On the Democratic side, the hot candidate is now Bill Bradley, and, well,
doesn't that just say something about the Democratic side when the hot
candidate is ... Bill Bradley? He seems to be smart enough, but this is not
exactly an exciting man. The Bradley campaign is apparently trying to
counter the boring and stiff Al Gore with a candidate who is tall, boring,
and stiff. Let's face it. There's not a whole lot of difference between
these two. Bradley's slogan might as well be: "Vote Bradley. He's taller!"
As for Al Gore, he's no longer the old boring and stiff Al Gore. No, perish
the thought! He's now the NEW boring and stiff Al Gore. Much like Bob Dole
in the last campaign, Al Gore has taken off the tie to show that he's a
spontaneous man of the people. Because, after all, there's nothing quite so
spontaneous as planning to be spontaneous. "Guess what, Tipper. I'm gonna
be spontaneous today!"
Now, Gore aides are trying to convince us that Gore is actually a funny guy.

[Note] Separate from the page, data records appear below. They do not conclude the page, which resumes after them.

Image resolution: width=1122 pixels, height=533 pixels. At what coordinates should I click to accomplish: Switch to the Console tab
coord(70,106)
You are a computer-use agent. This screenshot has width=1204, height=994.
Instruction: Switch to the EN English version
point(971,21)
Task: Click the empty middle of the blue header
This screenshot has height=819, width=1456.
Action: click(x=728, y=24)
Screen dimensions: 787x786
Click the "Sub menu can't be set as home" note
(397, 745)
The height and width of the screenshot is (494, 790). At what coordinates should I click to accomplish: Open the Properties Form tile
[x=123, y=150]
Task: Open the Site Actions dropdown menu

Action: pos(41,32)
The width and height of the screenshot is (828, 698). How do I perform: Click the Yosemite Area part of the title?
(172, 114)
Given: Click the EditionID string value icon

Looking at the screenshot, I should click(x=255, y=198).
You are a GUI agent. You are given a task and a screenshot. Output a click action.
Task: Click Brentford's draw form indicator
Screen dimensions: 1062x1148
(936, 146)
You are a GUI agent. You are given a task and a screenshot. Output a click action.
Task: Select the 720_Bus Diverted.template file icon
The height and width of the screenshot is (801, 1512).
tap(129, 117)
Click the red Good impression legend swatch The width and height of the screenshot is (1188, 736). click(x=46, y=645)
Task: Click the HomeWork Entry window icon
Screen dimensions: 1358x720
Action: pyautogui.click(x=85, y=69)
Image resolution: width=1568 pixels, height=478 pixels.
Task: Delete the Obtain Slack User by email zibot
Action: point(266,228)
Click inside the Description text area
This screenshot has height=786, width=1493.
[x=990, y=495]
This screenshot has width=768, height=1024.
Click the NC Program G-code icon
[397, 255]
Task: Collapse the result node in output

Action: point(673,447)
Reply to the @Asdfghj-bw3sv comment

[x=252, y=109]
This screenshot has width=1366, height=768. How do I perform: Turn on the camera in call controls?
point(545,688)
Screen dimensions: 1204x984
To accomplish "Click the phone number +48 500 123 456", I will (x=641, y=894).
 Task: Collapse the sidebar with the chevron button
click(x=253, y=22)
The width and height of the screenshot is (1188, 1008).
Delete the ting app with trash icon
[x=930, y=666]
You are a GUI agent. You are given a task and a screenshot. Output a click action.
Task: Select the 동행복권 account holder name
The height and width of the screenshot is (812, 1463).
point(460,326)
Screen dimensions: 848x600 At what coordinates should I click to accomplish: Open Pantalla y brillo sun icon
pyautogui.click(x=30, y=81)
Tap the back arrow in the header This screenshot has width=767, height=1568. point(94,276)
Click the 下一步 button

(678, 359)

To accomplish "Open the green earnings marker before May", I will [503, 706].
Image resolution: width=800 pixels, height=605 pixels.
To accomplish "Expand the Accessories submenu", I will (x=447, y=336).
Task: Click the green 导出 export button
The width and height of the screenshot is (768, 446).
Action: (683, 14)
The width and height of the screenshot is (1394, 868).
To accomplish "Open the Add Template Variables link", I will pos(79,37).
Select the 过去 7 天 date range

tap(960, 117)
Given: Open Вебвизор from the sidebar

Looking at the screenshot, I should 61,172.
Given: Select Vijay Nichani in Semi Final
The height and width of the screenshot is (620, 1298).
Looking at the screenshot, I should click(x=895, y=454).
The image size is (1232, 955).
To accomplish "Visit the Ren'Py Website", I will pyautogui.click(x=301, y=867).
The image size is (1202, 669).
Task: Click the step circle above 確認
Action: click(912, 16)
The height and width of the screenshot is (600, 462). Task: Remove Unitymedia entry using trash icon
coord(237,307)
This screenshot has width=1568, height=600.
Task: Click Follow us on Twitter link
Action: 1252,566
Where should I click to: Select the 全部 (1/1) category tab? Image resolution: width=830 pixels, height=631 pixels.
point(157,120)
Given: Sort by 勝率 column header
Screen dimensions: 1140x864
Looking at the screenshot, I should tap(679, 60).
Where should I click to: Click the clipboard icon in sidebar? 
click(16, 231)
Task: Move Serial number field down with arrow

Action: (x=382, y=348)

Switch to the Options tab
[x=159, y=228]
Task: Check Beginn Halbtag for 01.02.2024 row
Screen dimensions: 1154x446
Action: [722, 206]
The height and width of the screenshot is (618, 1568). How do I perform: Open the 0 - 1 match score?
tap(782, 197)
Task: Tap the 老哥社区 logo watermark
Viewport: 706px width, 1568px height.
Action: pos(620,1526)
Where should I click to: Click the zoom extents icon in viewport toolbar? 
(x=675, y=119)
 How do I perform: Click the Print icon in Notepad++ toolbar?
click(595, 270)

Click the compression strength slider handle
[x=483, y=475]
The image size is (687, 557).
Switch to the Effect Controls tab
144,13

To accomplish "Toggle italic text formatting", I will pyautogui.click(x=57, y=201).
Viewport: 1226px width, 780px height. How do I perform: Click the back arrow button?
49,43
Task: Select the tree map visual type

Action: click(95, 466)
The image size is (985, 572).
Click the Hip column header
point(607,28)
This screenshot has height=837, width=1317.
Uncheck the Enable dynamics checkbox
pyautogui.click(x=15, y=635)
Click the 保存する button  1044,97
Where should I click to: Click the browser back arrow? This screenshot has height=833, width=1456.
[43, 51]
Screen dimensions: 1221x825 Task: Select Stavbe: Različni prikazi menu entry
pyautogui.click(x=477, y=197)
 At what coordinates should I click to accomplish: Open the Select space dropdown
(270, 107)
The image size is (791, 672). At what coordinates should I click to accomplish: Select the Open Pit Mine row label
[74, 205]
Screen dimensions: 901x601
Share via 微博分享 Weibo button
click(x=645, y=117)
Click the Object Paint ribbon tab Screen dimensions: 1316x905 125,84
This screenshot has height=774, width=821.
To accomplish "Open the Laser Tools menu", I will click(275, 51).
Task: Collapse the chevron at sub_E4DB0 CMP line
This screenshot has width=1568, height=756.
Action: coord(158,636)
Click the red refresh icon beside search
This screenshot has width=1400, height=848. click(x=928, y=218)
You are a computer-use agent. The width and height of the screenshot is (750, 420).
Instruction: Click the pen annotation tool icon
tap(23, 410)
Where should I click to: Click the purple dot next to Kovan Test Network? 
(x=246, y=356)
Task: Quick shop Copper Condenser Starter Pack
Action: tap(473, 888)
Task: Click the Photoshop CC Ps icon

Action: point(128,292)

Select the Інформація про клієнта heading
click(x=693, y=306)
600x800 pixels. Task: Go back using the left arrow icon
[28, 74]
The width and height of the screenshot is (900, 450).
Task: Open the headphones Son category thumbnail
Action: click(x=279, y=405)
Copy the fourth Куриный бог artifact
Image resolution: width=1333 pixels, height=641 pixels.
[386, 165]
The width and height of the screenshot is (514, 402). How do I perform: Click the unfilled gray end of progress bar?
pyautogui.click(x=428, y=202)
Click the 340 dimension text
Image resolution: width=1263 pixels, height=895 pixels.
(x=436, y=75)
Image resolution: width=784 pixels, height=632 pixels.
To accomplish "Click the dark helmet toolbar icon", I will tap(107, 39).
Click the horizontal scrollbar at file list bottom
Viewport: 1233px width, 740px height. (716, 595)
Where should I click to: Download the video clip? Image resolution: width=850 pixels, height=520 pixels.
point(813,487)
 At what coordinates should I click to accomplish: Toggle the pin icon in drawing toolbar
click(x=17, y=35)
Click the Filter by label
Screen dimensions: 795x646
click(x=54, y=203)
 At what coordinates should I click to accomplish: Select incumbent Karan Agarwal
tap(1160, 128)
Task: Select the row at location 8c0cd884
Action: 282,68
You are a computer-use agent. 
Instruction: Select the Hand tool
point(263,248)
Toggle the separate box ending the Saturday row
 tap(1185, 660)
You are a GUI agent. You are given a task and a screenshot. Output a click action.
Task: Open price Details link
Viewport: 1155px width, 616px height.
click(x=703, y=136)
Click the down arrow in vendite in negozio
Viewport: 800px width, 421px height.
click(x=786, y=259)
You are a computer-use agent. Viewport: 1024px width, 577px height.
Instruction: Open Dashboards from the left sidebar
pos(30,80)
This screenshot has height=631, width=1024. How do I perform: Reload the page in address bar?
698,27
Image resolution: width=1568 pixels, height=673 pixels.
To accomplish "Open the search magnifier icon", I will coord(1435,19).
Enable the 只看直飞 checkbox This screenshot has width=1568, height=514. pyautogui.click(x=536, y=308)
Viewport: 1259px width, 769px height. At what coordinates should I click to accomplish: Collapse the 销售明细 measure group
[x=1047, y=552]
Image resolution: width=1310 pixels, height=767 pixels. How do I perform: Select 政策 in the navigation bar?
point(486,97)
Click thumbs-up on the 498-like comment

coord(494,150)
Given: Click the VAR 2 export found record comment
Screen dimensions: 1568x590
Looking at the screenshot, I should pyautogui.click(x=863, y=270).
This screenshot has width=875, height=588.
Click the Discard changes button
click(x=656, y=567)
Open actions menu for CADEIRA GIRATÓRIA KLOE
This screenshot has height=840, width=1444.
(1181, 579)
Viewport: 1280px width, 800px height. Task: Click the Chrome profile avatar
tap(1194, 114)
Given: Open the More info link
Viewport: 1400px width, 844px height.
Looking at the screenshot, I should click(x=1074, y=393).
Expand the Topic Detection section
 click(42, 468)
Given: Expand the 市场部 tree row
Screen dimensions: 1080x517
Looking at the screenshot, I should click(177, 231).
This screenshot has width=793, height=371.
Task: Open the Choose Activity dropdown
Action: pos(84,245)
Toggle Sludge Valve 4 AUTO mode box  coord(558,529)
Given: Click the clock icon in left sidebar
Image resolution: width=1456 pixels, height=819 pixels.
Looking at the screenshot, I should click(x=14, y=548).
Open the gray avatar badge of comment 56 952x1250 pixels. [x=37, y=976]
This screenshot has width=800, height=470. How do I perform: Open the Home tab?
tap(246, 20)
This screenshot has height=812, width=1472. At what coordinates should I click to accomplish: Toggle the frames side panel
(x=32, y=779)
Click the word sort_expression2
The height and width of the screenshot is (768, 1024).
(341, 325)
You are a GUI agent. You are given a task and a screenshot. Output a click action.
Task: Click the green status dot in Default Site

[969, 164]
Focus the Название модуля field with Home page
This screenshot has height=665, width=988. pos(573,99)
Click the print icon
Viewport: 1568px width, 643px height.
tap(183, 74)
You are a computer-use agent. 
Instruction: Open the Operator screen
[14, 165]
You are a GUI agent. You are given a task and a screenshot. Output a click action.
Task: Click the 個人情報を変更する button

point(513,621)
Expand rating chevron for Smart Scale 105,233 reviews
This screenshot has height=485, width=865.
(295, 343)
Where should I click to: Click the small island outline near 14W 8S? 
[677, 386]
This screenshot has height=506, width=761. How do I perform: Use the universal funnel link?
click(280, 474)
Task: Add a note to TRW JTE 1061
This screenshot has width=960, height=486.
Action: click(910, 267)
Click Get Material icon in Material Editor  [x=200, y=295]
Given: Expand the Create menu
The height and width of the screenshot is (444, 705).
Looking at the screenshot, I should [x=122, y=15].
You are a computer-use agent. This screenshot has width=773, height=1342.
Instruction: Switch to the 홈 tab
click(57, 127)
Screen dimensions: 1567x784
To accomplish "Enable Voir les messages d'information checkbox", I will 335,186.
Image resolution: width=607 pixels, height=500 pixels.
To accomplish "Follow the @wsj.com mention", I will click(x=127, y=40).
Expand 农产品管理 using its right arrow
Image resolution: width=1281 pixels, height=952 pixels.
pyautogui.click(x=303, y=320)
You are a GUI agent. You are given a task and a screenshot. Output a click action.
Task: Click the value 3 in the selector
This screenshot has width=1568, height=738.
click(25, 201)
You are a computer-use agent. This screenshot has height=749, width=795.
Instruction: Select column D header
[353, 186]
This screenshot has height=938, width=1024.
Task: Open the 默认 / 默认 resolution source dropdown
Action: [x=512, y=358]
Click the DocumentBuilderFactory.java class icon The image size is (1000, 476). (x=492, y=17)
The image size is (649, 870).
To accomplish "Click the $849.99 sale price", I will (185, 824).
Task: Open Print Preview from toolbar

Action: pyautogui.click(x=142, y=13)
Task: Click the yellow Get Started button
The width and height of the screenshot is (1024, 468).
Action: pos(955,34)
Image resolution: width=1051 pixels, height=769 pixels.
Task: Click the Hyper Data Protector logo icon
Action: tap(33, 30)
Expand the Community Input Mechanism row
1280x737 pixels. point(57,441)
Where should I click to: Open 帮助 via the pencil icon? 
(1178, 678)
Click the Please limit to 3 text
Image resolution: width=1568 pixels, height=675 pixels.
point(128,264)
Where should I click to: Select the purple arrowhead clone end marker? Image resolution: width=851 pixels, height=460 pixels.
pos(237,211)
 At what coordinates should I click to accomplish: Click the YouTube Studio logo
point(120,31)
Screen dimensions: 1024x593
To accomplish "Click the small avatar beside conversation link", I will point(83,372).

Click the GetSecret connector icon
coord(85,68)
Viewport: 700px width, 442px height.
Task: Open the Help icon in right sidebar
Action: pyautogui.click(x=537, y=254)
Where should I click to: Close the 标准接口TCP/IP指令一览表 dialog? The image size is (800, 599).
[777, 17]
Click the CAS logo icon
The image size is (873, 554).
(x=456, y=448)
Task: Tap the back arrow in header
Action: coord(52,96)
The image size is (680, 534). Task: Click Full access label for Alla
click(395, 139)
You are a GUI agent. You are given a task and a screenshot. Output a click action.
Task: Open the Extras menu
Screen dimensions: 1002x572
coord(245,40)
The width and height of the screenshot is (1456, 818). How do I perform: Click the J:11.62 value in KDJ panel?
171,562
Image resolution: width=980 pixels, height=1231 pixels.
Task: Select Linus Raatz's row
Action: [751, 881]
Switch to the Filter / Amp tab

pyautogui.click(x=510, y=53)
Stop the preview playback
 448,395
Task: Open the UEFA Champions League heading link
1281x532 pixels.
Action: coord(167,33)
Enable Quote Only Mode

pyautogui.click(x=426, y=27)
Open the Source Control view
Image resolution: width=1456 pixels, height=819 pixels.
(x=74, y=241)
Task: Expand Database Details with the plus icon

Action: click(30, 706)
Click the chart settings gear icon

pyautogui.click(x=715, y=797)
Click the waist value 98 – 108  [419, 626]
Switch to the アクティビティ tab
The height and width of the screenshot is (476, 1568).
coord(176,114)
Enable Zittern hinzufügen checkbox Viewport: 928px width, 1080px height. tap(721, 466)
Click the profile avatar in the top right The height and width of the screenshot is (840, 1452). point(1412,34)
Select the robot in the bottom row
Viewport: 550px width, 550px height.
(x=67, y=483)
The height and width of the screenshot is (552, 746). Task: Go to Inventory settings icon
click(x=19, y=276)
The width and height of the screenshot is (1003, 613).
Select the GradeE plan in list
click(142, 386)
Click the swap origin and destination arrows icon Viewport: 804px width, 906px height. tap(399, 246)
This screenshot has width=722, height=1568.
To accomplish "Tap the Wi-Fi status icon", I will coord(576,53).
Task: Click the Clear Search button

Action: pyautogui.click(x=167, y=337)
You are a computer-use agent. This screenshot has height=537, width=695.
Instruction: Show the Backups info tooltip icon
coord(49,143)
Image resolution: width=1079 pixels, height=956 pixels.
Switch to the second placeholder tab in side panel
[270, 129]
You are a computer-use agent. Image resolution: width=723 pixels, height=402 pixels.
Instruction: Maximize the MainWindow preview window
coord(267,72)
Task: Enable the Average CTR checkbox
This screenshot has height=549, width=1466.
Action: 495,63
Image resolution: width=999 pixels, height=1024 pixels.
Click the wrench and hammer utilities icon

Earlier this week, they somehow managed to get Salon to write an especially
ridiculous article all about Wacky Al and his sense of humor. The article
was basically a list of all the funny things Gore had done in his life.
These range from occasionally rolling oranges down the aisle of his plane
during takeoff to once fooling his doctor into thinking his hand was
bleeding by dipping it in salsa. Yes, it turns out that we've got a regular
comedian as Vice-President. Maybe if this whole Presidency thing doesn't
pan out, he could instead go into comedy.
And here's my favorite quote from the article:
"Asked to recount his own favorite comedic moment, he told aides to tell
this reporter about one particular morning when he was in the shower. It
was around the time he was starting to lose his hair, and he called out to
Tipper to tell her he really liked her new shampoo. He said it was great
stuff, felt 'really tingly.' Horror washed over her face as he poked his
lathered head out from behind the curtain and she saw what he was holding:
a bottle of Nair hair-removing lotion."
Yes, indeed, we'll all be rolling in the aisles from laughter if we elect
Wacky Al. I'm just hoping his Presidency comes with a laugh track so that
we'll know when we're supposed to laugh. Essentially, the main Gore message
is this: While he may seem dull in public, Gore is actually very funny in
private. And I sort of understand because -- when I'm in a private setting
and there's nobody around to verify anything -- I like to make arcane policy
statements about NAFTA. Honest.
Well, don't worry, in eleven months, we'll finally have a new President-
elect, and this will all seem like a bad dream. I bet you can't wait.